O Consórcio Guaicurus defendeu a manutenção e o cumprimento imediato da sentença judicial. O advogado André Borges, representante, citou um trecho do contrato em que é claro ao incluir impostos e taxas no cálculo do valor da passagem. “Carga tributária, ademais, que no passado (2013) foi extinta exatamente para reduzir o valor da tarifa (projeto de lei 385/13, nos autos), tanto que consta de todos os projetos de leis (que também estão nos autos) que a manutenção da isenção servia para beneficiar os usuários do transporte, sendo o valor dele integralmente repassado ao preço da tarifa. Como agora a carga tributária retornou, o valor da tarifa necessariamente deveria ser maior, caso a despesa fiscal nova tivesse sido considerada pelas autoridades coautoras”, disse Borges no processo.
O recurso deverá ser encaminhado ao Tribunal de Justiça, que poderá suspender a sentença ou determinar a sua execução imediata.
Futuro incerto
Na avaliação do diretor-presidente da Agereg, Vinícius Leite Campos, há risco até mesmo do Consórcio romper o contrato. O Consórcio Guaicurus está com outra ação na Justiça, em que pede o reequilíbrio econômico-financeiro do contrato. Além de elevar a tarifa para até R$ 4,50, o grupo de empresas alega prejuízos de R$ 76 milhões. De acordo com a prefeitura, as dificuldades financeiras não permitem o cumprimento de alguns itens do contrato, como a renovação da frota.
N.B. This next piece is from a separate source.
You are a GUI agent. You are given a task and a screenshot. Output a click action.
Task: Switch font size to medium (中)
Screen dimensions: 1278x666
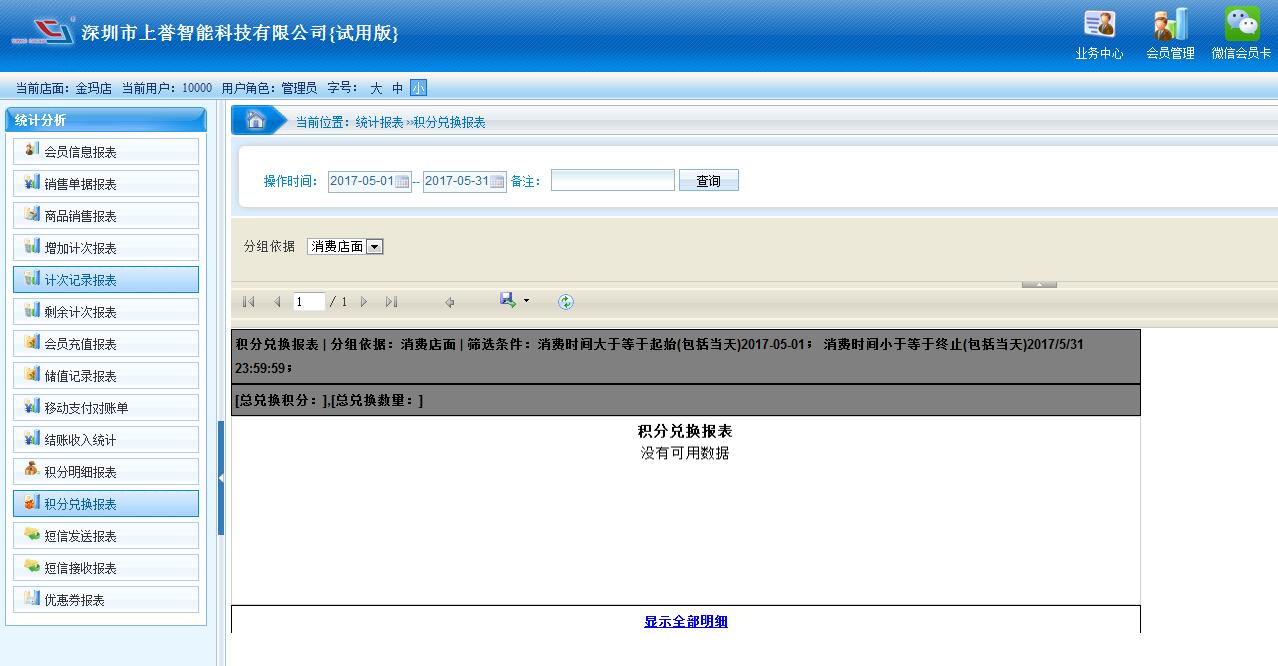click(397, 88)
Fato que se tornou quase que impossível com o coronavírus. “Nossa principal preocupação nesse momento é pela continuidade do serviço”, disse o diretor-presidente da Agereg. “Eles (Consórcio) têm obrigação de renovar frota este ano, adquirir veículos para atingir a idade média prevista no contrato, mas não sabemos como vai ficar essa e outras questões com a pandemia, houve uma queda muito grande de passageiros. Precisamos analisar os dois lados da situação. De um lado o cidadão, do outro lado a concessionária, que alega prejuízo. Precisamos ver um meio termo disso aí”, completou.
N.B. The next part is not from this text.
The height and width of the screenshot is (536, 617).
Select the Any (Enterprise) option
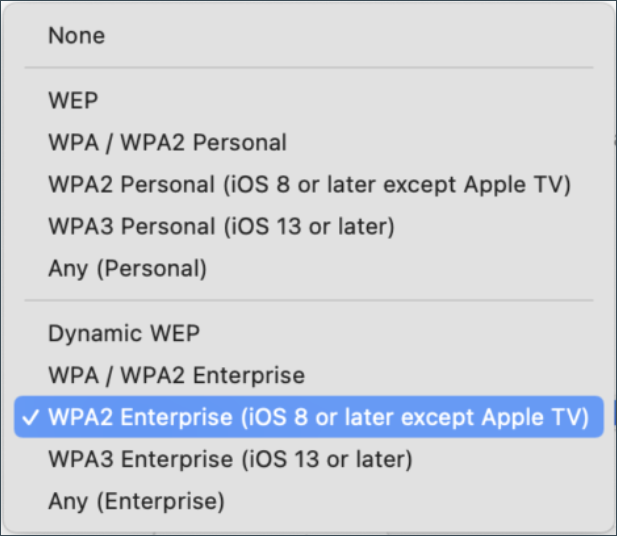(x=136, y=500)

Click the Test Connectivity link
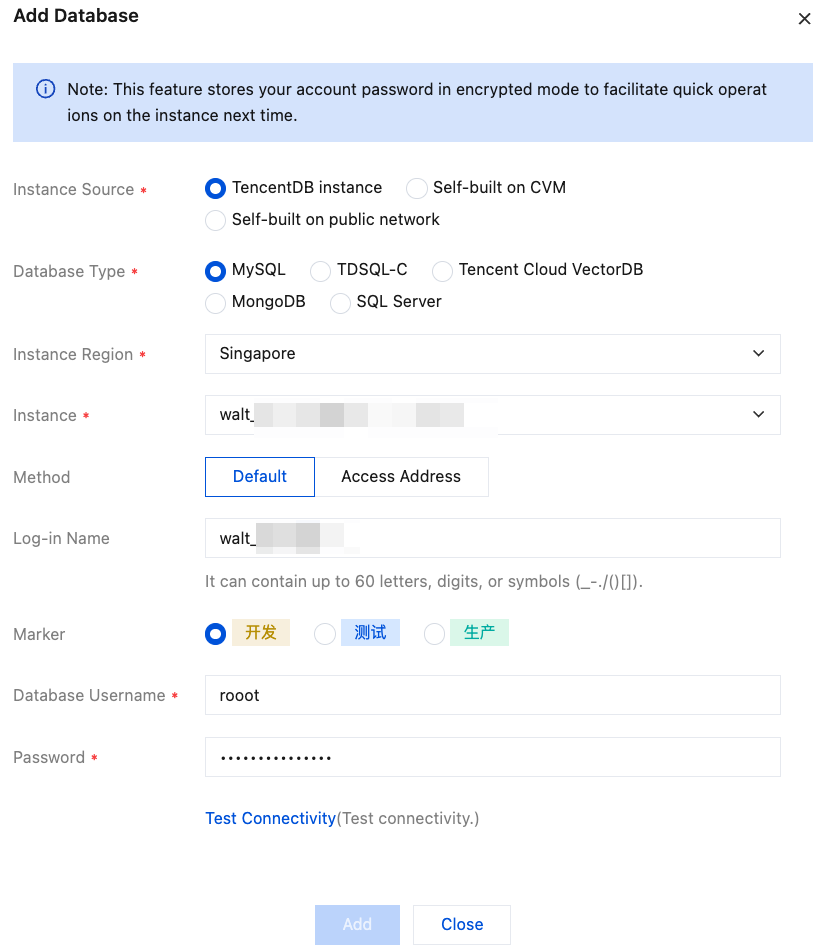pos(270,819)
Campos disse que a gestão campo-grandense vê com preocupação o fato de que administradoras de transporte público estarem entregando as concessões em outras cidades por conta do COVID-19. “Extraoficialmente o Consórcio sinalizou sim que pode não cumprir o contrato nos termos que ele funciona hoje”, disse. O imbróglio envolvendo a cobrança ou não do ISSQN surgiu no fim de 2019, quando os vereadores votaram o fim da isenção do imposto ao Consórcio. Conforme o definido em outubro, o Consórcio Guaicurus terá cobrado 1,5% de ISSQN durante 2020. Já no ano que vem, o valor subirá para 3%, chegando a 5% em 2022.
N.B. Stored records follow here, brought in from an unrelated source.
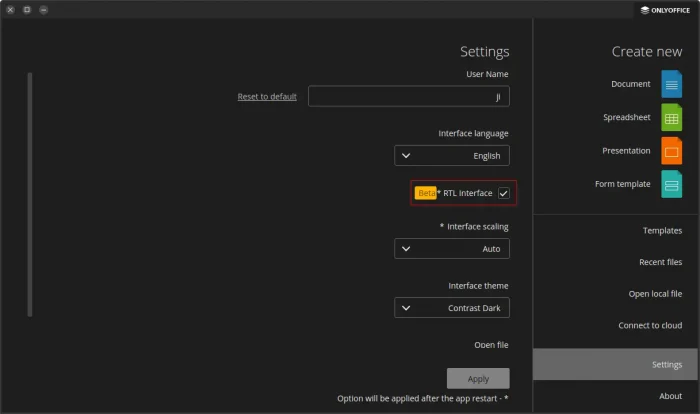The image size is (700, 414).
Task: Click the User Name input field
Action: [409, 96]
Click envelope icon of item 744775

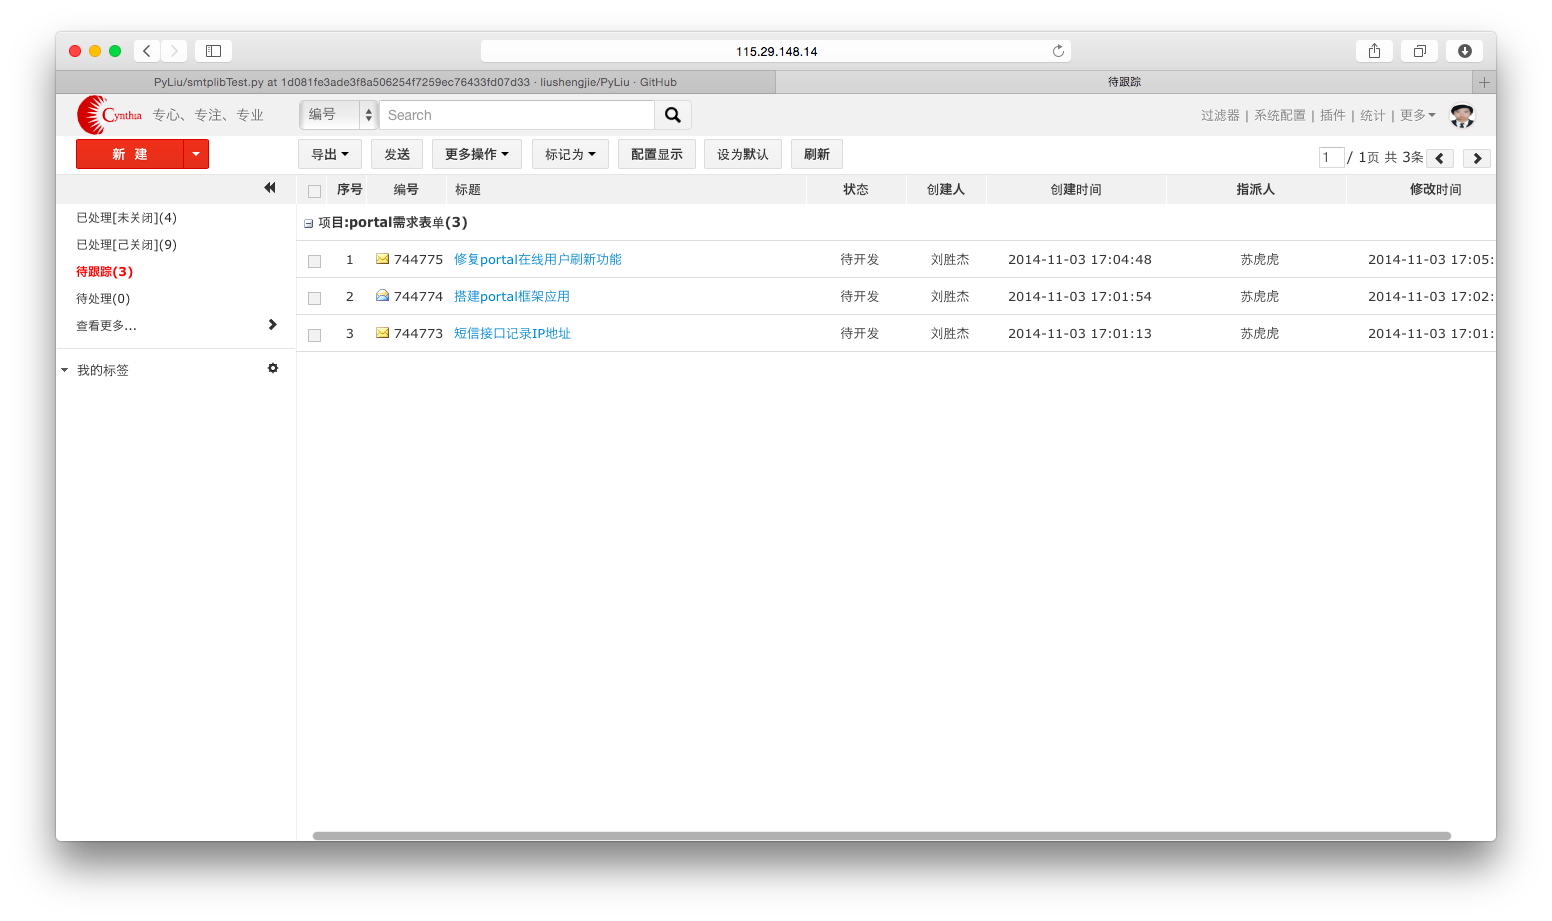pos(382,259)
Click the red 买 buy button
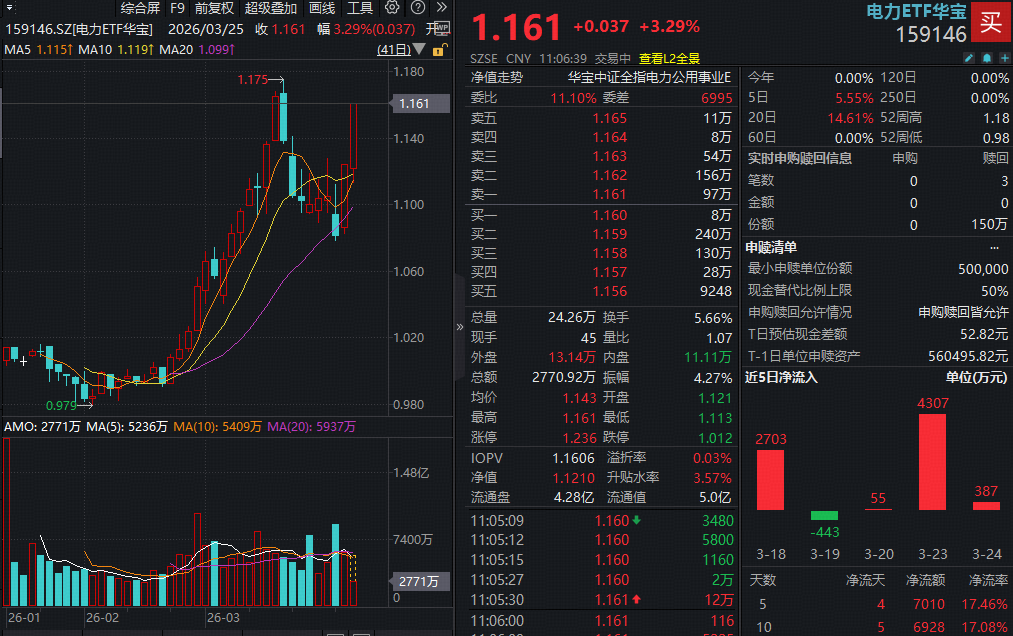 (x=989, y=22)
Na primeira alegação sobre o processo movido pela concessionária, a Agereg chegou a alegar que o Consórcio poderia solicitar o reequilíbrio econômico-financeiro a qualquer tempo, mas que o pedido para recalcular a tarifa nem apresentou a planilha com o impacto do retorno do ISSQN em suas finanças. Os procuradores-gerais pediram também a revisão de outro ponto polêmico da sentença judicial, que determina o depósito do pagamento do ISSQN em juízo. A Procuradoria alega que a decisão desfalca os cofres municipais em época de “gravosa mitigação dos recursos públicos, ante a incidência da pandemia da COVID-19”. Em seguida, ressaltou que há risco de dano de difícil reparação aos cofres públicos.
Com base na entrevista do diretor-presidente da Agereg, a reportagem questionou sobre a possibilidade de o Consórcio Guaicurus deixar a concessão e a assessoria informou que irá comentar.